# EXERCISE GOAL:
Pull out each line of the entries below that contains the string "pixels", treating uppercase and lowercase as different.

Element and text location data
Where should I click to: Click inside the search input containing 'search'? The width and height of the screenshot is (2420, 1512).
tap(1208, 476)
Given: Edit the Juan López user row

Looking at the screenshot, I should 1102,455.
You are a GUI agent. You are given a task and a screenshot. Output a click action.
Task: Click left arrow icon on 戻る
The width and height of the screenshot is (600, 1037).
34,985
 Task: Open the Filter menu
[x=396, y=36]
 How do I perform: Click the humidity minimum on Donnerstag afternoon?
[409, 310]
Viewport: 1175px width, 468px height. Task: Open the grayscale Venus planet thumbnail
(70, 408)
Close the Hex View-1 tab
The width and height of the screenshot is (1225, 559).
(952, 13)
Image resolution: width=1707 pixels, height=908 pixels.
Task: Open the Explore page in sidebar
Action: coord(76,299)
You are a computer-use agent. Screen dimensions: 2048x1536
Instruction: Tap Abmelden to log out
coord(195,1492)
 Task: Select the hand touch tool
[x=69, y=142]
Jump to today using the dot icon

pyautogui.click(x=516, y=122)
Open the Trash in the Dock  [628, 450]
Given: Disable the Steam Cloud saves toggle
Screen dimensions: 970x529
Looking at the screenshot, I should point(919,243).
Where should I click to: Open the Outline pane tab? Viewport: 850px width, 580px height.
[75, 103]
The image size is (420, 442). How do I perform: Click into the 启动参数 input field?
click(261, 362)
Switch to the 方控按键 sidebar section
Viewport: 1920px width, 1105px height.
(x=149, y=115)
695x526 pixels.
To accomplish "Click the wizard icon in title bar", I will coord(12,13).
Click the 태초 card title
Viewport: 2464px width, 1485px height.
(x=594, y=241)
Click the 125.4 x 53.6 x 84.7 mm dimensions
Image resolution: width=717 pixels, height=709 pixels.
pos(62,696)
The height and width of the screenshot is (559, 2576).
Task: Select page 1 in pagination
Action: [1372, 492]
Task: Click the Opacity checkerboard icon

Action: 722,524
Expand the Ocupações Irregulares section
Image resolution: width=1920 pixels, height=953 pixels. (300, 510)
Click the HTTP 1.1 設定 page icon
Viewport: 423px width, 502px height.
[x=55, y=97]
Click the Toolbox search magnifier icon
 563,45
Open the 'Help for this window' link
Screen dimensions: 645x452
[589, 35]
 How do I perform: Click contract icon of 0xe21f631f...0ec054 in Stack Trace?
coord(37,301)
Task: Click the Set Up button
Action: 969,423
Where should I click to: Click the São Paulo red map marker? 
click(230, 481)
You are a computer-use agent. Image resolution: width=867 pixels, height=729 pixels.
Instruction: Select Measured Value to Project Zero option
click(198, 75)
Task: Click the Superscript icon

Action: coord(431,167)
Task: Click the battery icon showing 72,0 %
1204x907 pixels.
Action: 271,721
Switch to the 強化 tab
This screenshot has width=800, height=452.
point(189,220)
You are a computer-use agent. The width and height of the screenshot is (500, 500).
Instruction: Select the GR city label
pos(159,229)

# COMPLETED TASK:
Image resolution: width=1707 pixels, height=908 pixels.
695x526 pixels.
Image resolution: width=717 pixels, height=709 pixels.
Image resolution: width=1920 pixels, height=953 pixels. (300, 510)
You are a computer-use agent. Image resolution: width=867 pixels, height=729 pixels.
1204x907 pixels.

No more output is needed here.